The higher they climbed, the less appetite they had, and Woods said, "You had to force yourself to eat lunch and dinner."
Woods, normally 150 pounds, dropped to 135. Iddins lost 12 pounds, and one team member lost 41 pounds.
Central identification laboratory, Hawai'i U.S. Army
Several team members had to be treated for altitude sickness.
Altitude and weather in the Himalayas make it rough.
Work at the crash site, meanwhile, meant digging through rocks and sifting material through screens.
It's believed the C-46 crashed against a sheer rock face after it lost its bearings and ran out of gas. Woods said it appeared the aircraft bounced off the ground before hitting the cliff face straight on.
"It looks like it came in, hit, it's wings broke off, and it just buried into the face of the cliff," he said.
The wings were still relatively intact, along with the rear section of the fuselage, but "the cockpit, there was no cockpit left," Woods said. "From where the radio guy sat to the nose, there was nothing."
The central identification lab does not talk about specifics of remains it finds out of deference to family members, but Iddins did say "it appeared to be a very high G-force crash and did not look as if it could be survived."
Woods also said it was apparent some of the metal had been stripped out for use in the village.
Near the end of the mission, a four-man team broke off and traveled by horseback and foot to reach another C-46 crash site to the northeast.
U.S. officials had been shown pictures by the Chinese of the second crash site, and from those pictures, the aircraft was determined to be a Commando.
Capt.
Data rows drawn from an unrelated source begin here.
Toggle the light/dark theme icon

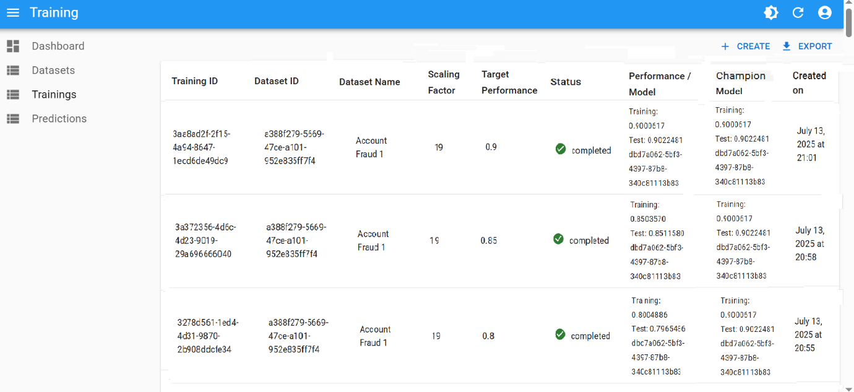[x=770, y=13]
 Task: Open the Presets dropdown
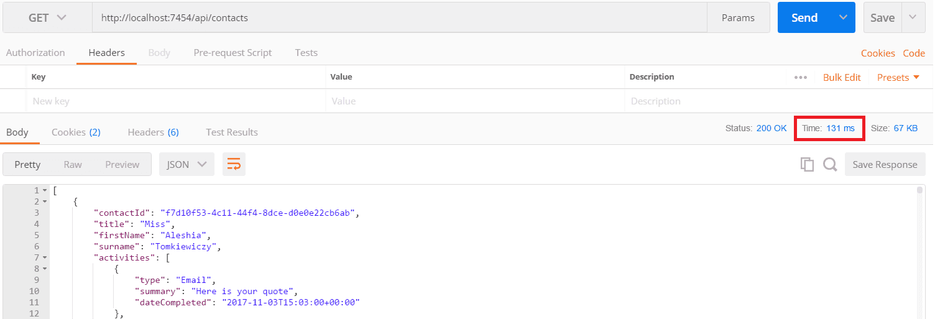pos(901,78)
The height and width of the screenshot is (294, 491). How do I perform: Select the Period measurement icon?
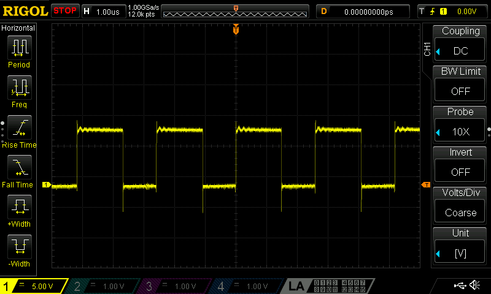20,47
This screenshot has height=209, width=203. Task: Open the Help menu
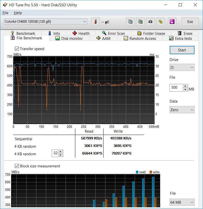(18, 13)
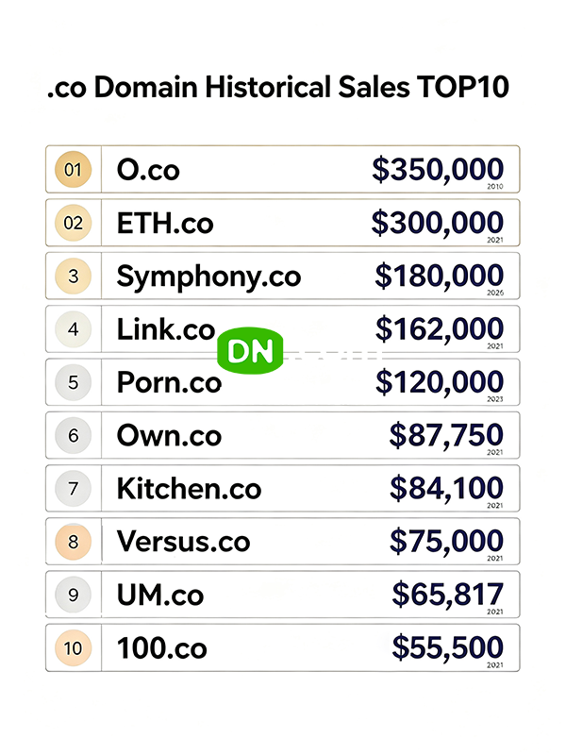
Task: Click the Link.co domain text
Action: coord(166,329)
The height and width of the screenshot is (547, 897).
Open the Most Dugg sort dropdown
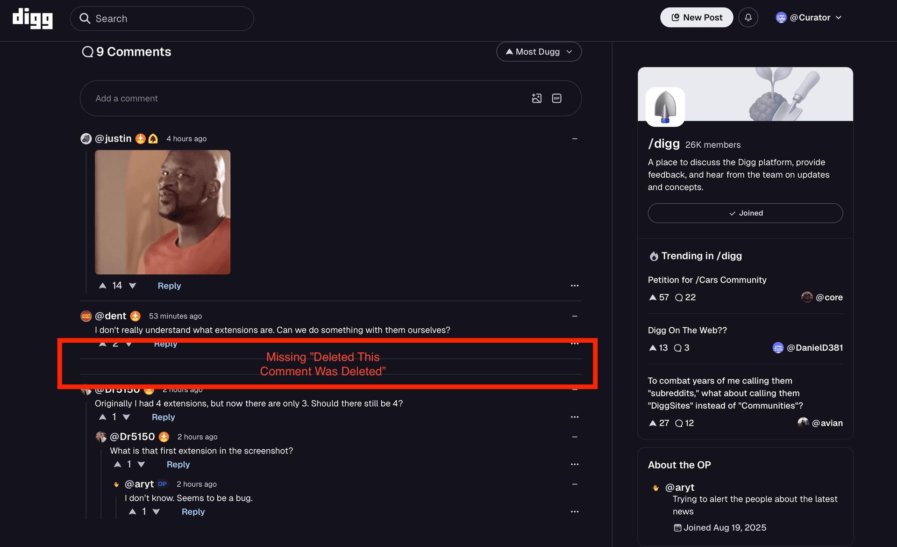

Dan Rouse, the team leader who made the second trek with three other Americans, three to four Chinese representatives and some Tibetan porters, said it was apparent "the plane went in full bore into the side of the mountain."
Three crew members had been unaccounted for from the flight.
"We found life support up in the area leather flight jackets," Rouse said, adding there were no obvious remains.
"The wreck is in amongst big rocks and dirt, and after that many years, anything that has survived probably like in the Langko site has buried itself," Rouse said.
The trip to the second site was intended to map out a route to the site and the wreck location itself for a follow-up excavation.
The recovery mission, which preceded China President Jiang Zemin's visit last week with President Bush at his ranch in Crawford, Texas, follows a pattern of China making diplomatic gestures that coincide with occasions of national importance.
Jiang will step down from the leadership position two weeks after returning home when the 16th Party Congress convenes.
In December 1993, a joint Chinese-American team recovered remains of five crew members in Tibet who disappeared with their C-87 transport on Jan. 31, 1944 while flying the "Hump.'
The central identification lab is hoping to negotiate future recoveries to Tibet.
Iddins, meanwhile, said it was an honor to be part of the mission.
"Looking at that aircraft so far away from home, knowing (that there) were young men on that aircraft, and then to find remains ... (it) was a tremendous honor to bring those people back here," Iddins said. "They made the supreme sacrifice for their country."